First, there’s the unexpected message queue. When the sender calls MPI_Send before the receiver has called MPI_Recv, MPI doesn’t know where in the receiver’s memory the message is going. Two things can happen at this point. If the message is short, it is copied to a temporary buffer at the receiver. When the receiver calls MPI_Recv it first checks if a matching message has already arrived, and if it has, copies the data to the final destination. If not, the information about the target buffer is stored in the queue so the MPI_Recv can be matched when the message arrives. It is possible to examine the unexpected queue with MPI_Probe.

If the message is longer than some threshold, copying it would take too long. Instead, the sender and the receiver do a handshake with a rendezvous protocol of some sort to make sure the target is ready to receive the message before it is sent out. This is especially important with a high-speed network like InfiniBand.

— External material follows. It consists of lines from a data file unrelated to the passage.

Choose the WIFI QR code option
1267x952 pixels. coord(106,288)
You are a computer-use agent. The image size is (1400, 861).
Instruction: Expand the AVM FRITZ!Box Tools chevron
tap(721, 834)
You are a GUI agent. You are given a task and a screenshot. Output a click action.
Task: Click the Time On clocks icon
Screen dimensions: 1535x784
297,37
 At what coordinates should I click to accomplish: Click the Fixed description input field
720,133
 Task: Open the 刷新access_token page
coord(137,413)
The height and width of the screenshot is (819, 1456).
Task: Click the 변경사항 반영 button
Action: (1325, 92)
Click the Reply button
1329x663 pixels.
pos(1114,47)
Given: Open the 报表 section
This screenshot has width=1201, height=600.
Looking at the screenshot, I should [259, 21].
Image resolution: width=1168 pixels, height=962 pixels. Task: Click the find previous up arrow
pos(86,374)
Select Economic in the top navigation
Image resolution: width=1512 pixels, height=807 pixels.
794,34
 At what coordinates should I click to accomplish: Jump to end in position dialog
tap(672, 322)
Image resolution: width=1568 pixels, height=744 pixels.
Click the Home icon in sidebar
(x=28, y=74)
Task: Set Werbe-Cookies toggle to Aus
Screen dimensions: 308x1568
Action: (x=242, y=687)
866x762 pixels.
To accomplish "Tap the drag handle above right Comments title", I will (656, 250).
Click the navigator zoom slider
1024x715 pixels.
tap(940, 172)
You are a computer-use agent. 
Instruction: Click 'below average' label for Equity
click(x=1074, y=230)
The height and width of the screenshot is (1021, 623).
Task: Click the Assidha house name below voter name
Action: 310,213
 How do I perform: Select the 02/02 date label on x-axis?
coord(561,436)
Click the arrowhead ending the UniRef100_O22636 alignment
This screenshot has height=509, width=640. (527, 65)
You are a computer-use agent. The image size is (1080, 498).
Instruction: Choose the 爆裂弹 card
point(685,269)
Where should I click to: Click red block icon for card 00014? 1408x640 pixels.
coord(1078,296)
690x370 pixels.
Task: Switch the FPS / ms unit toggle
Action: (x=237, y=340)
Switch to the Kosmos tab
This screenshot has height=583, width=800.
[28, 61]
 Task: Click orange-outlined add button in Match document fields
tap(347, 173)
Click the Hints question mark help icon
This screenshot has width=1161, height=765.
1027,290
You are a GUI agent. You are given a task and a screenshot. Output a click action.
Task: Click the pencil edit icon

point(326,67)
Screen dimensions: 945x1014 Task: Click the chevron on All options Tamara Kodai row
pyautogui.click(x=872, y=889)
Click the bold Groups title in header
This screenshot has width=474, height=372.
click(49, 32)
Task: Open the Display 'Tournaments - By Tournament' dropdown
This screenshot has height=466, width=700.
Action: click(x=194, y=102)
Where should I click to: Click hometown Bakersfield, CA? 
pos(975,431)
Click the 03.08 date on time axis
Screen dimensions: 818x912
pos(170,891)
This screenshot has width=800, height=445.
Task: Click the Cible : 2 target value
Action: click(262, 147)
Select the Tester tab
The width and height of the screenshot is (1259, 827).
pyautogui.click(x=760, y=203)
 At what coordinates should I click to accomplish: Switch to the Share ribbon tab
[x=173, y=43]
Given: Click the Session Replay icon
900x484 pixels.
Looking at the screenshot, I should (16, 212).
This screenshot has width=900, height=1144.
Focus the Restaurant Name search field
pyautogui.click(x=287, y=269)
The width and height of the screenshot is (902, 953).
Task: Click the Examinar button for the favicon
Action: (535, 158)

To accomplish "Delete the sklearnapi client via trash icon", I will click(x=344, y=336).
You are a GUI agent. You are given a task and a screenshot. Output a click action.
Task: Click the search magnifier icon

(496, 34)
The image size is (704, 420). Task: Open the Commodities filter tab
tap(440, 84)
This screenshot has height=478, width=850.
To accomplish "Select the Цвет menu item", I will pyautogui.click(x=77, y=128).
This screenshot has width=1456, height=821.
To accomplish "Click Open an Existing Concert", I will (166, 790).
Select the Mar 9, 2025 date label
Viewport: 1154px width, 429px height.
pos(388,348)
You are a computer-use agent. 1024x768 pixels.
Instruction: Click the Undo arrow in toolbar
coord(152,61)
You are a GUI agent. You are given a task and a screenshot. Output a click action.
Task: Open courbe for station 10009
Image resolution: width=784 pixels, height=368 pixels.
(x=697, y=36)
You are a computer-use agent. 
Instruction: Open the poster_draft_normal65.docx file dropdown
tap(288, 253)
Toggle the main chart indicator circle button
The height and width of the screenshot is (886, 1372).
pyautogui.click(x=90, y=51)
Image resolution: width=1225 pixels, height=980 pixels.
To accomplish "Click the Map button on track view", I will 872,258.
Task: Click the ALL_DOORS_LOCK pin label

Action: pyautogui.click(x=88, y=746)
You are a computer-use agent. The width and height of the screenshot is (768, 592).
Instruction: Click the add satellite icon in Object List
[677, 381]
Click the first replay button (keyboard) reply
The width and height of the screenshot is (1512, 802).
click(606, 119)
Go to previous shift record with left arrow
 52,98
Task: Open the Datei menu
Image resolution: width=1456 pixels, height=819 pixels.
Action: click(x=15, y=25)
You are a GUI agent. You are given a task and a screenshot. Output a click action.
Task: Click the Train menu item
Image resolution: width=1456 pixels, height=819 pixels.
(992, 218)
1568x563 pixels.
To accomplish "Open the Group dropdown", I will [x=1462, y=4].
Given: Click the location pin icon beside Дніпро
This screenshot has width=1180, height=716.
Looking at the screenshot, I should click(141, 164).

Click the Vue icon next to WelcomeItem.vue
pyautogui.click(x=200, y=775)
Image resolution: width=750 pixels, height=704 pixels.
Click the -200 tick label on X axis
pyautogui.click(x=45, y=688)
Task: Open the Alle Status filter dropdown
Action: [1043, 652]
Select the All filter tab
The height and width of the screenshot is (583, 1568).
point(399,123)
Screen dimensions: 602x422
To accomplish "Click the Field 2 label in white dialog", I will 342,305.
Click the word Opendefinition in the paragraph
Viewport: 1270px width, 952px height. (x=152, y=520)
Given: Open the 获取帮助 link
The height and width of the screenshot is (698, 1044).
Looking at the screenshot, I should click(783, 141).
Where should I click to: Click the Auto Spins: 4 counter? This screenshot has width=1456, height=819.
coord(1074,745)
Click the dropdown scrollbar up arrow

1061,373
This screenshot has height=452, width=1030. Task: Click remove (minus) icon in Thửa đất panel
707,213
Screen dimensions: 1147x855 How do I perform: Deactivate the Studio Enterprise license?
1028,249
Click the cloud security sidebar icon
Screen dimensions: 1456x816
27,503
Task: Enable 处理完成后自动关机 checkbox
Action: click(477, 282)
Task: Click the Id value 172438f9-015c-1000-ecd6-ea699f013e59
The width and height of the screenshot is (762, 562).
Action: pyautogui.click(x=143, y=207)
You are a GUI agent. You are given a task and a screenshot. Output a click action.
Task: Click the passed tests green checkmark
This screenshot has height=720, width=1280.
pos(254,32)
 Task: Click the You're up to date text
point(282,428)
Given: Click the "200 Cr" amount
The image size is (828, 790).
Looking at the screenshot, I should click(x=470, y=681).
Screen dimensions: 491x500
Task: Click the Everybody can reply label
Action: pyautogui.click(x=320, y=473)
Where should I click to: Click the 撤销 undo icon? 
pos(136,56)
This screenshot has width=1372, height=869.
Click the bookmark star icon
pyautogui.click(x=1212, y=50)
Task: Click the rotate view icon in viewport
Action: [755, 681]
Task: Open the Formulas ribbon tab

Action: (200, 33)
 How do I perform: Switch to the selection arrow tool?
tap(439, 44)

If the communicating ranks are on the same machine, usually the data transfer happens through shared memory. Because MPI ranks are independent processes, they do not have access to each other’s memory. Instead, the MPI processes on the same node set up a shared memory region and use it to transfer messages. So sending a message involves copying the data twice: the sender copies it into the shared buffer, and the receiver copies it out into its own address space. There exists an exception to this. If the MPI library is configured to use a kernel module like KNEM, the message can be copied directly to the destination in the OS kernel. However, such a copy incurs a penalty of a system call. Copying through the kernel is usually only worth it for large messages. Specialized HPC operating systems like Catamount can change these rules.

Collective operations can be implemented either in terms of send/receive, or can have a completely separate optimized implementation. It is common to have implementations of several algorithms for a collective operation. The MPI library decides at runtime which one to use for best performance depending on the size of the messages and the communicator.

A good MPI implementation will try very hard to transfer a derived datatype without creating extra copies. It will figure out which regions of memory within a datatype are contiguous and copy them individually. However, in some cases MPI will fall back to using MPI_Pack behind the scenes to make the message contiguous, and then transfer and unpack it.